Teks Bacaan:
________

Begitulah kira-kira, idulfitri dipraktikkan. Kapan lagi, mumpung ada hari yang semua orang bisa memenangi tujuan. Mohon maaf lahir batinpun dicopy. Lalu dipaste di spanduk, koran, baliho, plastik belanjaan, bungkus bantuan sembako, TV, youtube, twitter, facebook, instagram, telegram dan tentu japri dan grup-grup whatsapp.
Mohon maaf jadi rutinitas. Toh, ucapan digital bentar juga bakal di delete. Spanduk mohon maafpun berakhir di pantat. Jadi alas saat makan pecel lele lamongan di trotoar. Toh, lebaran depan ketemu lagi.
Titipan Kepentingan
Setiap kepala pasti punya agenda. Setiap mohon maaf sama-sama punya kepentingan. Jenis kepentingannya saja yang tidak sama. Ucapan maaf juga sering menyembunyikan agenda lain.
Mohon maaf banyak variannya. Ada mohon maaf genre romantis dengan misi biar mantan balikan. Ucapan mohon maaf terkadang juga berarti kode tagihan. Dikirim dari teman teruntuk kamu yang terlalu lama belum bayar utang. Jenis mohon maaf yang paradoks, yang utang tidak mohon maaf duluan.
Saya pernah menerima mohon maaf, dari temen lama. Maaf lahir batin, sambil mengingatkan masa depan pendidikan anak anda. Ujungnya, menawarkan asuransi.
Ada mohon maaf berskala besar. Mohon maafnya tuan kapitalis di koran, televisi, media sosial berarti sebuah terimakasih telah membantu memperkaya kami. Mohon maaf ini artinya instruksi untuk setia, membeli lagi, lagi dan lagi. Hidup marketing, sampai miring.
Tradisi lain adalah mohon maaf feodal. Dikirim kepada yang terhormat atasan, mohon berkenan agar nama pengirim tak terlewat saat ada promosi jabatan. Sekalipun saban hari merasa terintimidasi.

________

Entri yang Diberikan:

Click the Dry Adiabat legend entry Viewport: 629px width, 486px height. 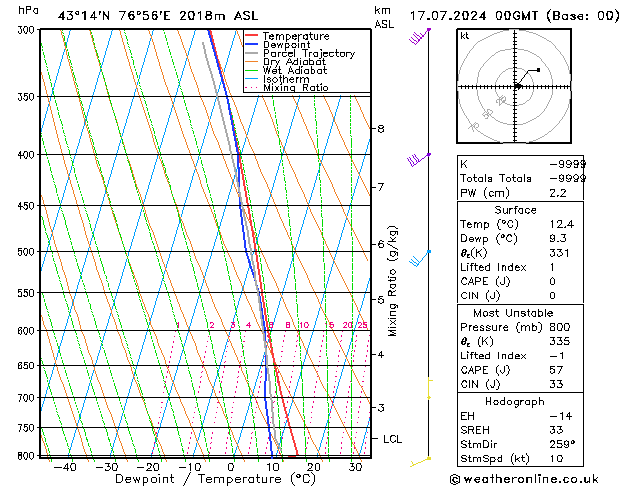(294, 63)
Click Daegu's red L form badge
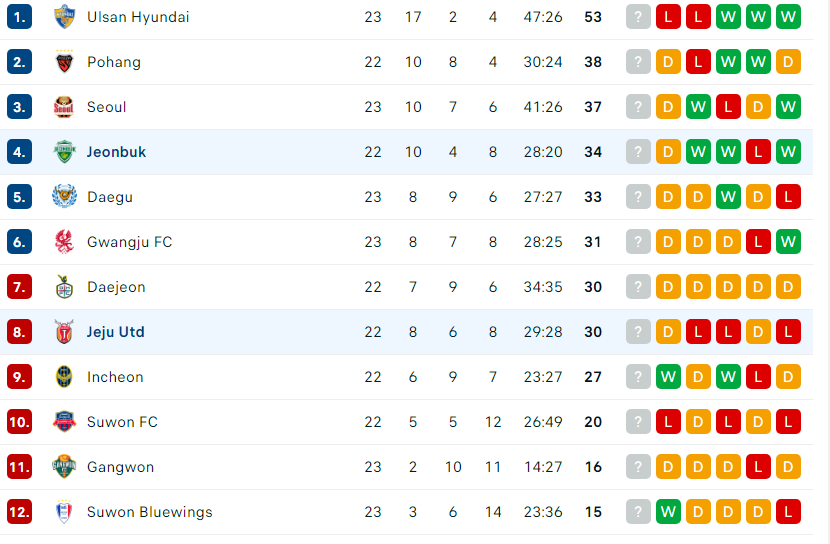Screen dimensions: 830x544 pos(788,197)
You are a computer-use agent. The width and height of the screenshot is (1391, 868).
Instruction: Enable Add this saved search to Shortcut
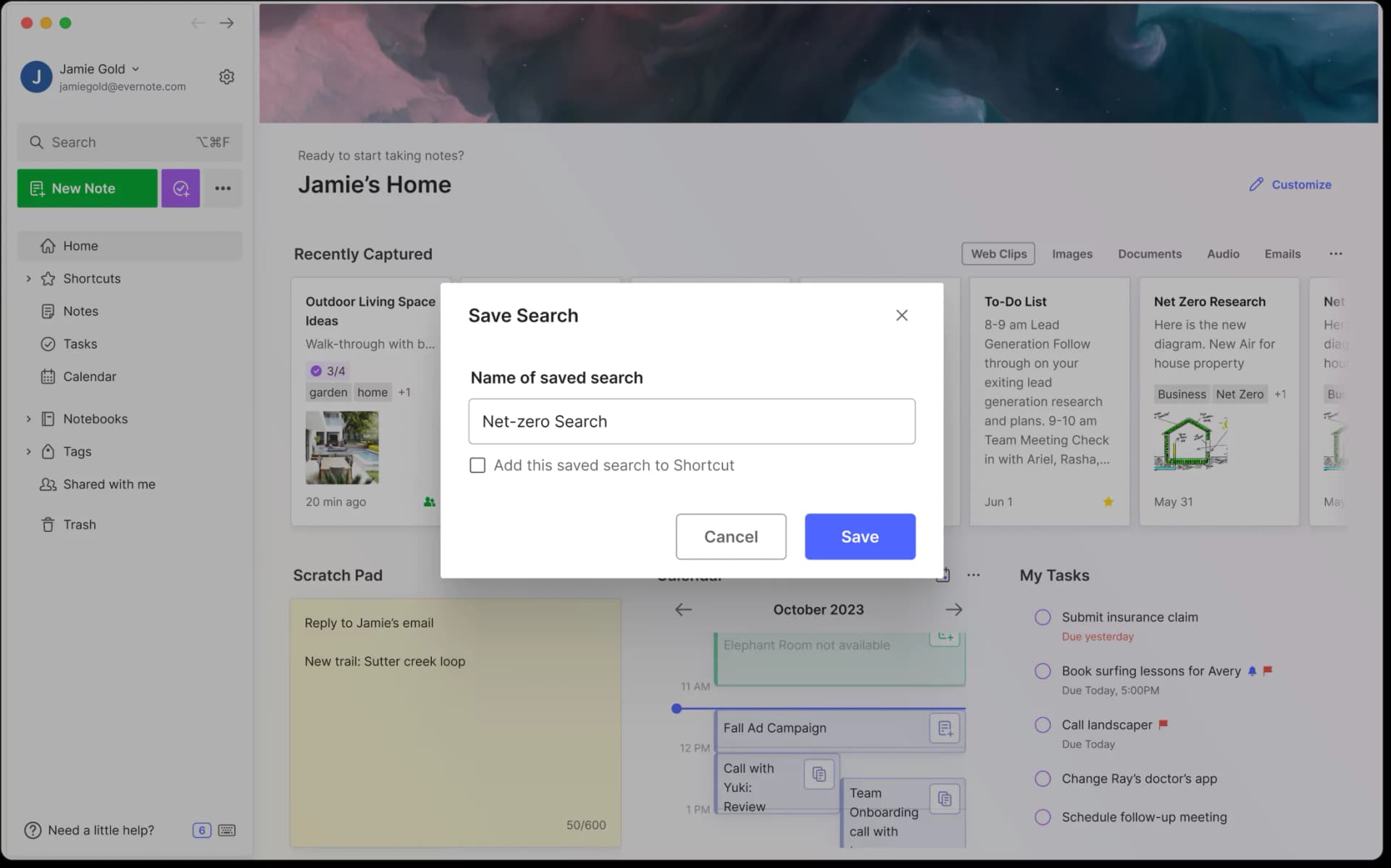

________

Tujuan Tugas:
Jawablah pertanyaan berikut sesuai teks bacaan.
(a) Spanduk mohon maaf akhirnya dipakai sebagai apa?
(b) Apa yang ditawarkan teman lama di ujung ucapan mohon maafnya?
(c) Dalam mohon maaf feodal, ucapan itu dikirim kepada siapa?
Jawablah hanya berdasarkan teks bacaan.

Jawaban Latihan:
(a) Sebagai alas saat makan pecel lele lamongan di trotoar.
(b) Asuransi.
(c) Kepada yang terhormat atasan.